# Work task:
Starting with the first line of the listing, quote each line exactly until and including the one with "Image resolution: width=1400", leaving pictures out.

****************************************

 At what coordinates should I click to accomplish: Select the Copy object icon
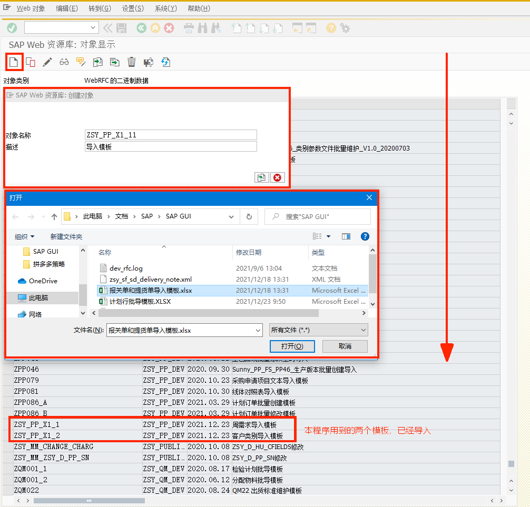(30, 62)
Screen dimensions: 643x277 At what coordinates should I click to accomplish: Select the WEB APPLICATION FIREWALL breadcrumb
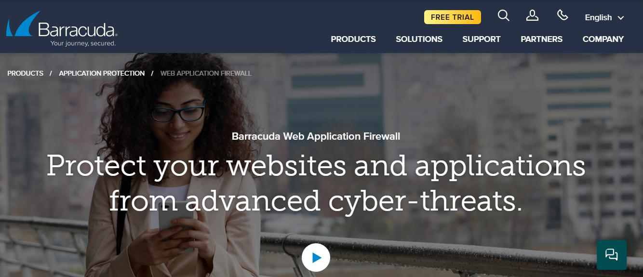tap(206, 73)
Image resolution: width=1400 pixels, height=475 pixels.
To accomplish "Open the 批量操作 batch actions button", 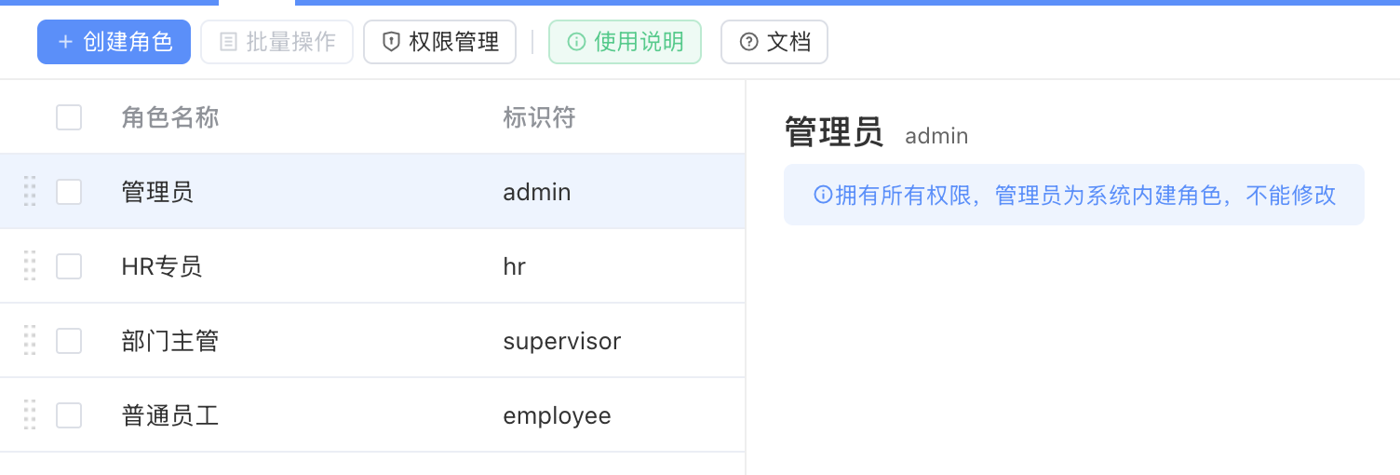I will tap(277, 42).
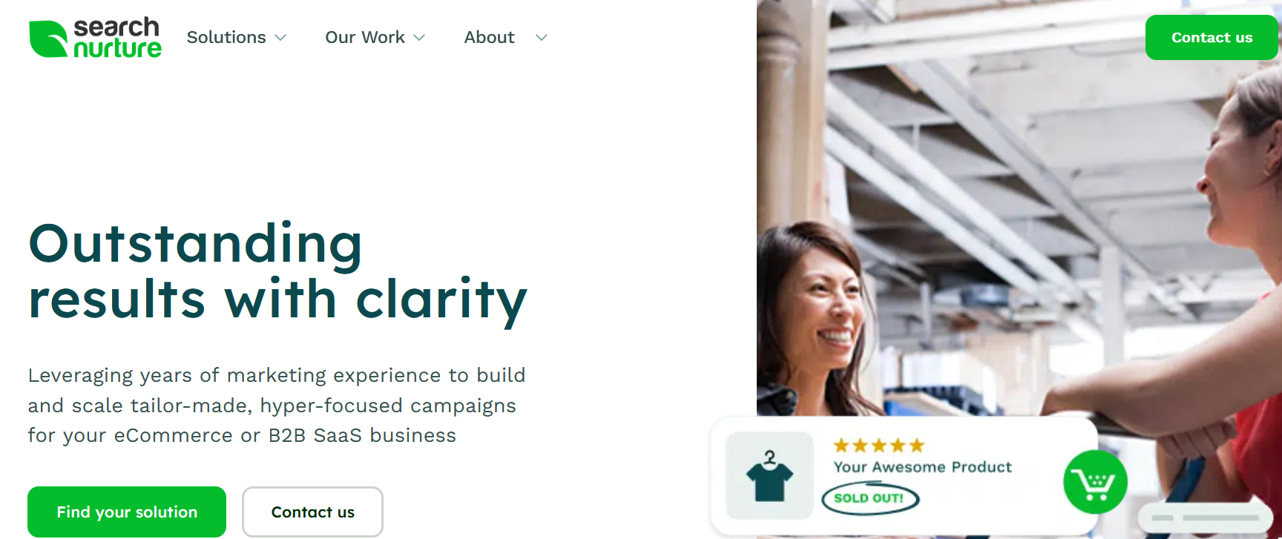Open the Solutions menu item
Viewport: 1282px width, 539px height.
(x=226, y=38)
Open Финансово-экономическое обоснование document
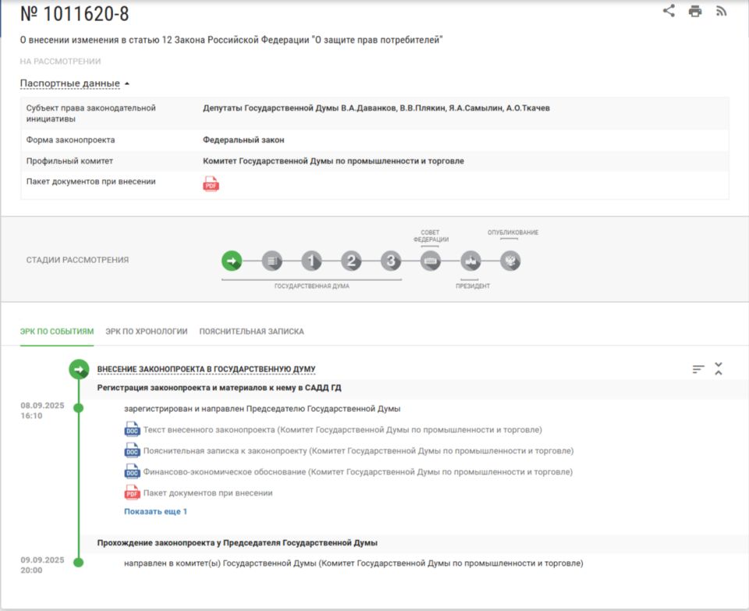This screenshot has width=749, height=611. click(357, 472)
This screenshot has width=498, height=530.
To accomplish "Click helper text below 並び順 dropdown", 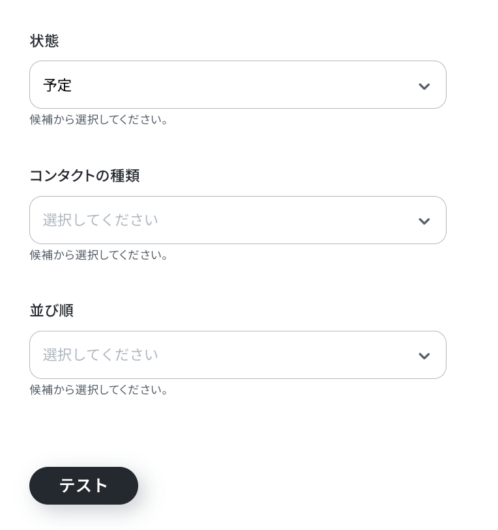I will (99, 389).
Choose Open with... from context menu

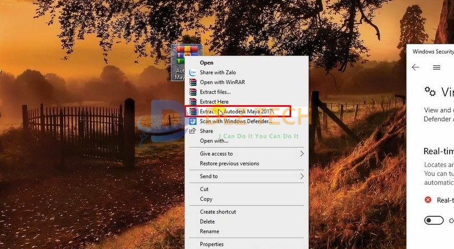[214, 141]
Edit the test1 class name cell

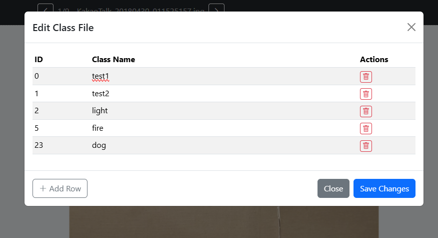[224, 76]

****************************************

# Reply to the task:
 At what coordinates should I click to accomplish: Select the Copy object icon
(30, 62)
Screen dimensions: 643x277 At what coordinates should I click to accomplish: Select the WEB APPLICATION FIREWALL breadcrumb
tap(206, 73)
Image resolution: width=1400 pixels, height=475 pixels.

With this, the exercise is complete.